The Coptic text is not an original Egyptian story but based on Greek and written after the Arabic conquest. Greek transcribes “sh” as simple “s” and, under Arabic influence, later Egyptian Coptic substitutes “b” for “p” (as in modern Bebsi for Pepsi), so that when the Coptic translation was written the name “Shapur” would easily become “Sabor” as has been widely recognized. The fact that the martyr’s fame spread “in the whole land of Mesopotamia” specifically excludes a possible martyrdom in Egypt, and Gee concedes “it is not clear that the Pharaoh in the text was king over Egypt. He has normally been equated with one of many Persian kings named Shapur.”16

The identification with Shapur (II) is even clearer when one knows that the Coptic word Gee translates repeatedly as “Pharaoh” simply means “king” of any country, even though the word is etymologically derived from the ancient word “pharaoh.” Thus Gee’s anachronistic translation of the term as “Pharaoh” throughout the Coptic text is intentionally misleading, and the suggestion that “Pharaoh Sabor” might be a minor Egyptian ruler of Dynasty 14, known only from a single mention in the Turin king list, is phonetically impossible and stretches credulity.17 The Coptic encomium is an adapted tale from Sasanian Persia, not a native “Egyptian view,” and certainly not an ancient Egyptian view. Nor is the Abraham in question the patriarch, though the story does conflate differing Mesopotamian/Persian traditions for an attempted martyrdom by fire in Mesopotamia — not by knife in Egypt. Gee’s article is not honest in its title, its suppression of prior important scholarship, and its presentation of the principal actors. Gee never acknowledges that the Abraham of the text is not —or even that he might not be— the patriarch Abraham. The 1908 publication remains the only reliable edition of this Coptic text.

Dataset rows:
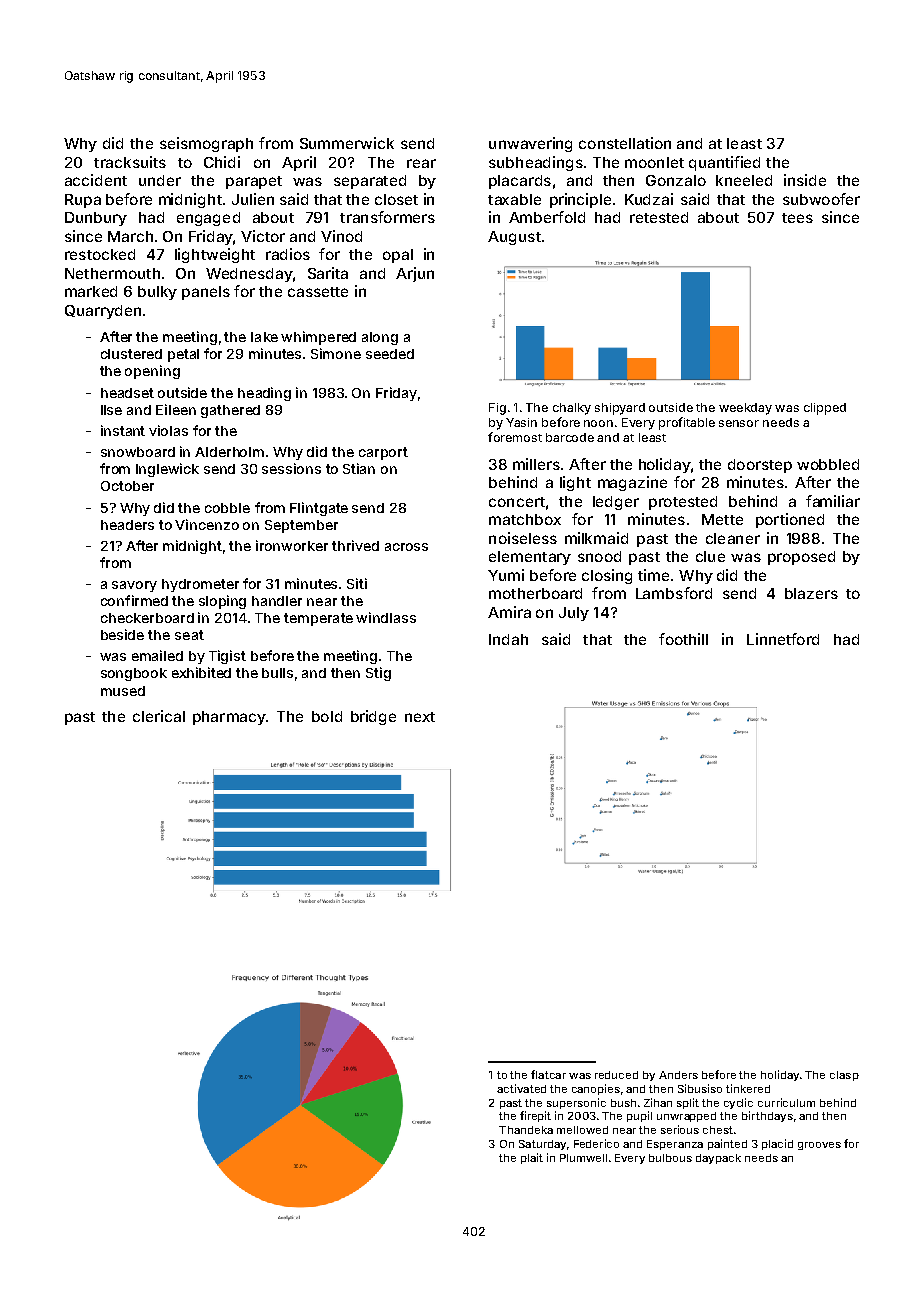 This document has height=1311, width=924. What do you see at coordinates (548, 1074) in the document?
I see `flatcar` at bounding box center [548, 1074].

---

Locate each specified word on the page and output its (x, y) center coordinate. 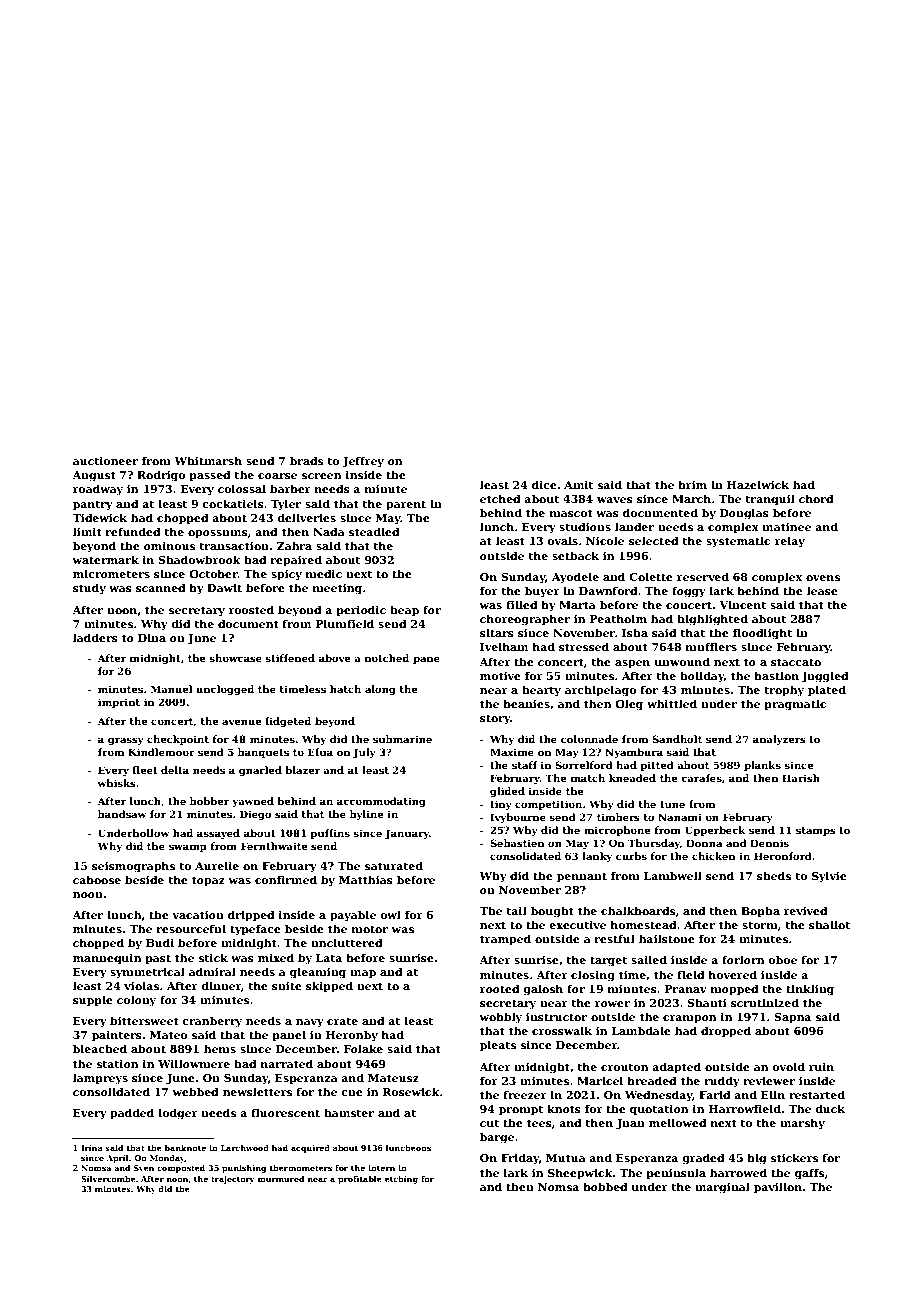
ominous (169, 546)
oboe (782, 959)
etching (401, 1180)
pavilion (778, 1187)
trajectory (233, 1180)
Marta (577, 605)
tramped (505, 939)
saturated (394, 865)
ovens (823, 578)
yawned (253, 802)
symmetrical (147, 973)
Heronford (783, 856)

--

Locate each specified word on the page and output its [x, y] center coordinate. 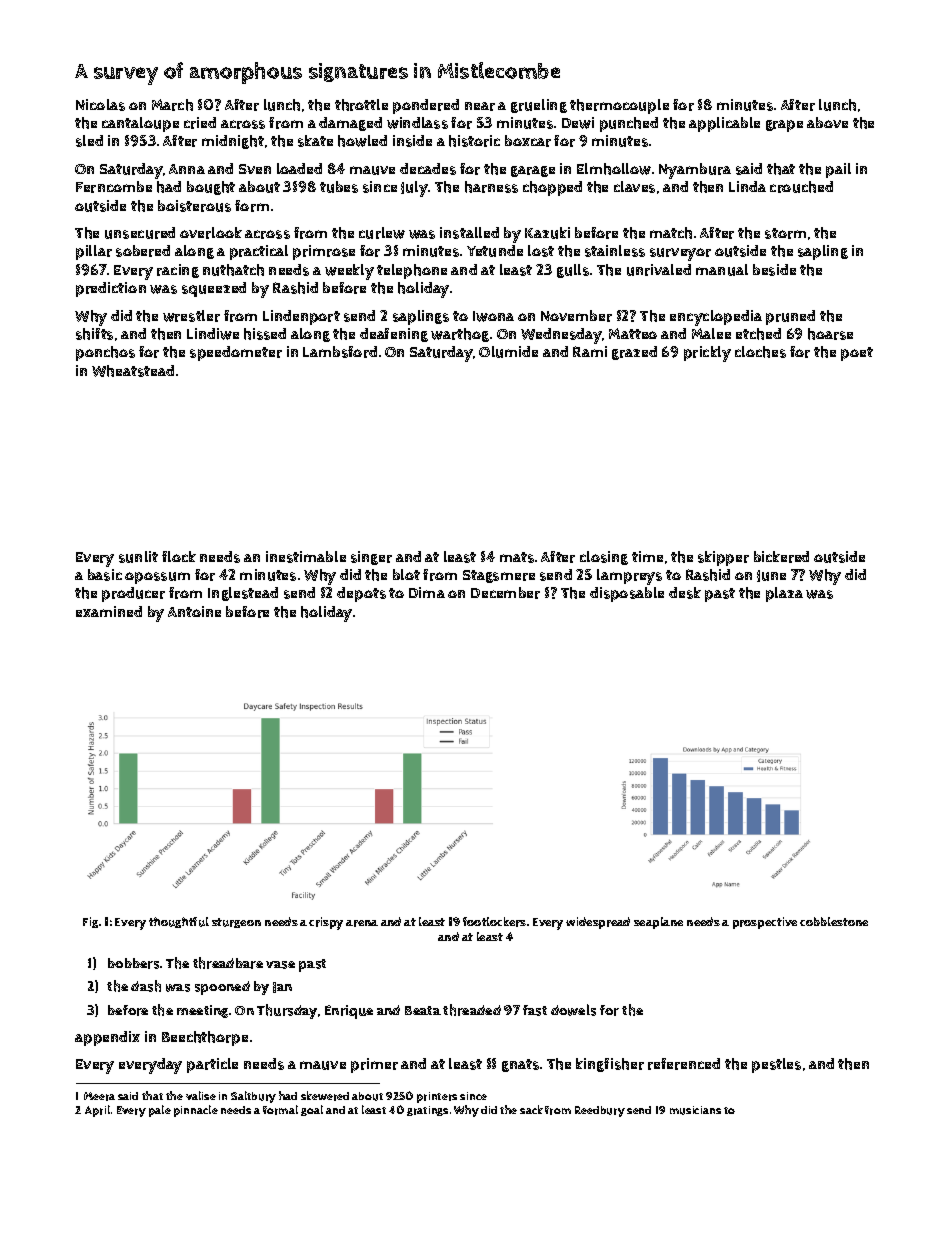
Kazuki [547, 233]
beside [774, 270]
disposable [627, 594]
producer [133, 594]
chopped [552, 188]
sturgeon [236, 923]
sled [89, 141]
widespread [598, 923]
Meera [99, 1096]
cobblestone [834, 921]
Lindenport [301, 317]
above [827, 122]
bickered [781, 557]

Exercise tasks:
1. In the passage on the Coptic martyr story, what three things does it say show that Gee's article is not honest?
2. Carry on the passage on the Coptic martyr story from its last sentence.
The entries have no connection to the passage on the Coptic martyr story.

Answers:
1.
- its title
- its suppression of prior important scholarship
- its presentation of the principal actors

2.
Finally, whether or not “the idolatrous god Elkenah” (of Abraham 1: 17 and Facsimile 1) can be conflated with the known Canaanite god El (see the LDS posting, n. 39), it is absolutely impossible to identify that god with the Egyptian canopic jar deity Qebehsenuef as Smith did in his explanation of Facsimile 1, Fig. 5. Far too often, the LDS approach has been to find individual minor identifications or remote possibilities that cannot in sum either explain or justify the Book of Abraham. The new LDS citations of sources that are of minor relevance, misleading or false does not advance the cause of the church and its disputed scripture.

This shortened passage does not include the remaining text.